= Beginning of Section =
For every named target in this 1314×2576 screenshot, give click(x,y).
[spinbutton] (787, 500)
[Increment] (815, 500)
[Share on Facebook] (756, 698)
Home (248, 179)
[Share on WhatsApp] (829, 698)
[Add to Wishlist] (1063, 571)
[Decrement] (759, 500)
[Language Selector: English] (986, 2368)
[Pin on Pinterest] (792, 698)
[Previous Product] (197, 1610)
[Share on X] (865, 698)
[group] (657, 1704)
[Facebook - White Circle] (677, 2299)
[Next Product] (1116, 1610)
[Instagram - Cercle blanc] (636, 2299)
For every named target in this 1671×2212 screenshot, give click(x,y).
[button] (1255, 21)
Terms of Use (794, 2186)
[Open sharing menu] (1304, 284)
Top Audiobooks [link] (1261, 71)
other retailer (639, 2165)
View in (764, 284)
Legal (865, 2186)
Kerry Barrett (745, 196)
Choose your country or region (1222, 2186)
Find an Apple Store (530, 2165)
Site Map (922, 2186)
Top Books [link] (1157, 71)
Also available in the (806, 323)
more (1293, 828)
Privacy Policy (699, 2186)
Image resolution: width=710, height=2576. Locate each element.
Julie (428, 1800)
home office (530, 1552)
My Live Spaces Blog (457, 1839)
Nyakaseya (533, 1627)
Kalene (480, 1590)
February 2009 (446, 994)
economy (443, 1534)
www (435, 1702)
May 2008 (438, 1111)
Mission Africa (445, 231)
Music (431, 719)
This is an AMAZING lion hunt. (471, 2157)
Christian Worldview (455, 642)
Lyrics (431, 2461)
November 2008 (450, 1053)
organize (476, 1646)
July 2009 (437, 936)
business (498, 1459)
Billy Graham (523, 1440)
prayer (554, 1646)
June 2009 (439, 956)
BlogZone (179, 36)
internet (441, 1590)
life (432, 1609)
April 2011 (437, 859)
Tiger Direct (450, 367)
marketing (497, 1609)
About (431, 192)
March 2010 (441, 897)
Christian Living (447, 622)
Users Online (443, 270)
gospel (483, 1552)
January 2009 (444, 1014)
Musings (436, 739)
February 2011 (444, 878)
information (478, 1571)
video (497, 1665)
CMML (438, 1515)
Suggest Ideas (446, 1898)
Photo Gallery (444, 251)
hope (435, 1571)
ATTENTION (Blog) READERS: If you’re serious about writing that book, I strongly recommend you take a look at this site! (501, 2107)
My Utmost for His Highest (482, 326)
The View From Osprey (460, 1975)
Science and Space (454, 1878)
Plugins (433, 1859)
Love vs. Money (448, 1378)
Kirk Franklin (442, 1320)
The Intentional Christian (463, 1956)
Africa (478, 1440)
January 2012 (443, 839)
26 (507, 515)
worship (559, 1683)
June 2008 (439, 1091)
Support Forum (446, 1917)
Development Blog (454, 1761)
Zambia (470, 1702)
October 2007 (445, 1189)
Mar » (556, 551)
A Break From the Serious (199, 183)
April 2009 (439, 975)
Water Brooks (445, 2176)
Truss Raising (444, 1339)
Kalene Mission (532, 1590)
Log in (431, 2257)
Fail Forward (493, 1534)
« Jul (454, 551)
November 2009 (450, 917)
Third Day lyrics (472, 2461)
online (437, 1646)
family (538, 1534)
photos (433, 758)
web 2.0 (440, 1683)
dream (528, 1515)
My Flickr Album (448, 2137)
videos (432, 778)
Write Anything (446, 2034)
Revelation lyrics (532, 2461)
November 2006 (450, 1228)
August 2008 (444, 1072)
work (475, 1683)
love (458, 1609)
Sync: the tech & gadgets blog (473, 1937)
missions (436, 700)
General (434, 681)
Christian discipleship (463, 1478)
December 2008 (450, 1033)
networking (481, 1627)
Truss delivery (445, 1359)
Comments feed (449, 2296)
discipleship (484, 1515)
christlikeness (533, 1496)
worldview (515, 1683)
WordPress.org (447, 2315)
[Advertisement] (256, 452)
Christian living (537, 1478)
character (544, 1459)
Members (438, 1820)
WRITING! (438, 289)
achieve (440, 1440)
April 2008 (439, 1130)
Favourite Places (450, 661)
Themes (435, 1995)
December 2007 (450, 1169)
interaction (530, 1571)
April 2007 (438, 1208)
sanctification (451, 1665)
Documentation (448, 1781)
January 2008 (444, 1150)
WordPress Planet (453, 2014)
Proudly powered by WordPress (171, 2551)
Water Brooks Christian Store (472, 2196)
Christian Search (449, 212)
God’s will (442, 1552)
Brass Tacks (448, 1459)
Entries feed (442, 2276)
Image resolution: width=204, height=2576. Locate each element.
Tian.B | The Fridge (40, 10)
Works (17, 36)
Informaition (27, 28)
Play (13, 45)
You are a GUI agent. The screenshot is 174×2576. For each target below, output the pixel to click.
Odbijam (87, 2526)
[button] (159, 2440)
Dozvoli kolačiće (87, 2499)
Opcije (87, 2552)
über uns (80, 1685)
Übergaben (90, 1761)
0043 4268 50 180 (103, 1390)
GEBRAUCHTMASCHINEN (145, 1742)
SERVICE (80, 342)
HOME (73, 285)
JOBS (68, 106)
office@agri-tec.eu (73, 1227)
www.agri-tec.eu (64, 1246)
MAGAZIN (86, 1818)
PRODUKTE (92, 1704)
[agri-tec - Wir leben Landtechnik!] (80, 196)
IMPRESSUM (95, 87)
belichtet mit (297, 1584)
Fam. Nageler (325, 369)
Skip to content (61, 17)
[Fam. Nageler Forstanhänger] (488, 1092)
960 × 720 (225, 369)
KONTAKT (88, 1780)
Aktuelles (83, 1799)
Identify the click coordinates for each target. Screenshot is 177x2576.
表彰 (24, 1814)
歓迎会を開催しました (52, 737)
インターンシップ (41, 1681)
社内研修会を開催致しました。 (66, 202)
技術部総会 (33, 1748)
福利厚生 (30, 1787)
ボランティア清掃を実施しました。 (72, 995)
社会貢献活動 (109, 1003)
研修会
= End of Section =
* **Task prompt**
Would you please repeat the whole listing exactly as it is?

* **Solution for this task**
For every named target in this 1314×2576 screenshot, give click(x,y).
[spinbutton] (787, 500)
[Increment] (815, 500)
[Share on Facebook] (756, 698)
Home (248, 179)
[Share on WhatsApp] (829, 698)
[Add to Wishlist] (1063, 571)
[Decrement] (759, 500)
[Language Selector: English] (986, 2368)
[Pin on Pinterest] (792, 698)
[Previous Product] (197, 1610)
[Share on X] (865, 698)
[group] (657, 1704)
[Facebook - White Circle] (677, 2299)
[Next Product] (1116, 1610)
[Instagram - Cercle blanc] (636, 2299)
For every named target in this 1671×2212 screenshot, give click(x,y).
[button] (1255, 21)
Terms of Use (794, 2186)
[Open sharing menu] (1304, 284)
Top Audiobooks [link] (1261, 71)
other retailer (639, 2165)
View in (764, 284)
Legal (865, 2186)
Kerry Barrett (745, 196)
Choose your country or region (1222, 2186)
Find an Apple Store (530, 2165)
Site Map (922, 2186)
Top Books [link] (1157, 71)
Also available in the (806, 323)
more (1293, 828)
Privacy Policy (699, 2186)
Image resolution: width=710, height=2576. Locate each element.
Julie (428, 1800)
home office (530, 1552)
My Live Spaces Blog (457, 1839)
Nyakaseya (533, 1627)
Kalene (480, 1590)
February 2009 (446, 994)
economy (443, 1534)
www (435, 1702)
May 2008 (438, 1111)
Mission Africa (445, 231)
Music (431, 719)
This is an AMAZING lion hunt. (471, 2157)
Christian Worldview (455, 642)
Lyrics (431, 2461)
November 2008 (450, 1053)
organize (476, 1646)
July 2009 (437, 936)
business (498, 1459)
Billy Graham (523, 1440)
prayer (554, 1646)
June 2009 (439, 956)
BlogZone (179, 36)
internet (441, 1590)
life (432, 1609)
April 2011 (437, 859)
Tiger Direct (450, 367)
marketing (497, 1609)
About (431, 192)
March 2010 (441, 897)
Christian Living (447, 622)
Users Online (443, 270)
gospel (483, 1552)
January 2009 (444, 1014)
Musings (436, 739)
February 2011 (444, 878)
information (478, 1571)
video (497, 1665)
CMML (438, 1515)
Suggest Ideas (446, 1898)
Photo Gallery (444, 251)
hope (435, 1571)
ATTENTION (Blog) READERS: If you’re serious about writing that book, I strongly recommend you take a look at this site! (501, 2107)
My Utmost for His Highest (482, 326)
The View From Osprey (460, 1975)
Science and Space (454, 1878)
Plugins (433, 1859)
Love vs. Money (448, 1378)
Kirk Franklin (442, 1320)
The Intentional Christian (463, 1956)
Africa (478, 1440)
January 2012 (443, 839)
26 (507, 515)
worship (559, 1683)
June 2008 (439, 1091)
Support Forum (446, 1917)
Development Blog (454, 1761)
Zambia (470, 1702)
October 2007 (445, 1189)
Mar » (556, 551)
A Break From the Serious (199, 183)
April 2009 (439, 975)
Water Brooks (445, 2176)
Truss Raising (444, 1339)
Kalene Mission (532, 1590)
Log in (431, 2257)
Fail Forward (493, 1534)
« Jul (454, 551)
November 2009 (450, 917)
Third Day lyrics (472, 2461)
online (437, 1646)
family (538, 1534)
photos (433, 758)
web 2.0 (440, 1683)
dream (528, 1515)
My Flickr Album (448, 2137)
videos (432, 778)
Write Anything (446, 2034)
Revelation lyrics (532, 2461)
November 2006 (450, 1228)
August 2008 (444, 1072)
work (475, 1683)
love (458, 1609)
Sync: the tech & gadgets blog (473, 1937)
missions (436, 700)
General (434, 681)
Christian discipleship (463, 1478)
December 2008 (450, 1033)
networking (481, 1627)
Truss delivery (445, 1359)
Comments feed (449, 2296)
discipleship (484, 1515)
christlikeness (533, 1496)
worldview (515, 1683)
WordPress.org (447, 2315)
[Advertisement] (256, 452)
Christian living (537, 1478)
character (544, 1459)
Members (438, 1820)
WRITING! (438, 289)
achieve (440, 1440)
April 2008 (439, 1130)
Favourite Places (450, 661)
Themes (435, 1995)
December 2007 (450, 1169)
interaction (530, 1571)
April 2007 (438, 1208)
sanctification (451, 1665)
Documentation (448, 1781)
January 2008 (444, 1150)
WordPress Planet (453, 2014)
Proudly powered by WordPress (171, 2551)
Water Brooks Christian Store (472, 2196)
Christian Search (449, 212)
God’s will (442, 1552)
Brass Tacks (448, 1459)
Entries feed (442, 2276)
Image resolution: width=204, height=2576. Locate each element.
Tian.B | The Fridge (40, 10)
Works (17, 36)
Informaition (27, 28)
Play (13, 45)
You are a GUI agent. The screenshot is 174×2576. For each target below, output the pixel to click.
Odbijam (87, 2526)
[button] (159, 2440)
Dozvoli kolačiće (87, 2499)
Opcije (87, 2552)
über uns (80, 1685)
Übergaben (90, 1761)
0043 4268 50 180 (103, 1390)
GEBRAUCHTMASCHINEN (145, 1742)
SERVICE (80, 342)
HOME (73, 285)
JOBS (68, 106)
office@agri-tec.eu (73, 1227)
www.agri-tec.eu (64, 1246)
MAGAZIN (86, 1818)
PRODUKTE (92, 1704)
[agri-tec - Wir leben Landtechnik!] (80, 196)
IMPRESSUM (95, 87)
belichtet mit (297, 1584)
Fam. Nageler (325, 369)
Skip to content (61, 17)
[Fam. Nageler Forstanhänger] (488, 1092)
960 × 720 (225, 369)
KONTAKT (88, 1780)
Aktuelles (83, 1799)
Identify the click coordinates for each target. Screenshot is 177x2576.
表彰 (24, 1814)
歓迎会を開催しました (52, 737)
インターンシップ (41, 1681)
社内研修会を開催致しました。 (66, 202)
技術部総会 (33, 1748)
福利厚生 (30, 1787)
ボランティア清掃を実施しました。 (72, 995)
社会貢献活動 (109, 1003)
研修会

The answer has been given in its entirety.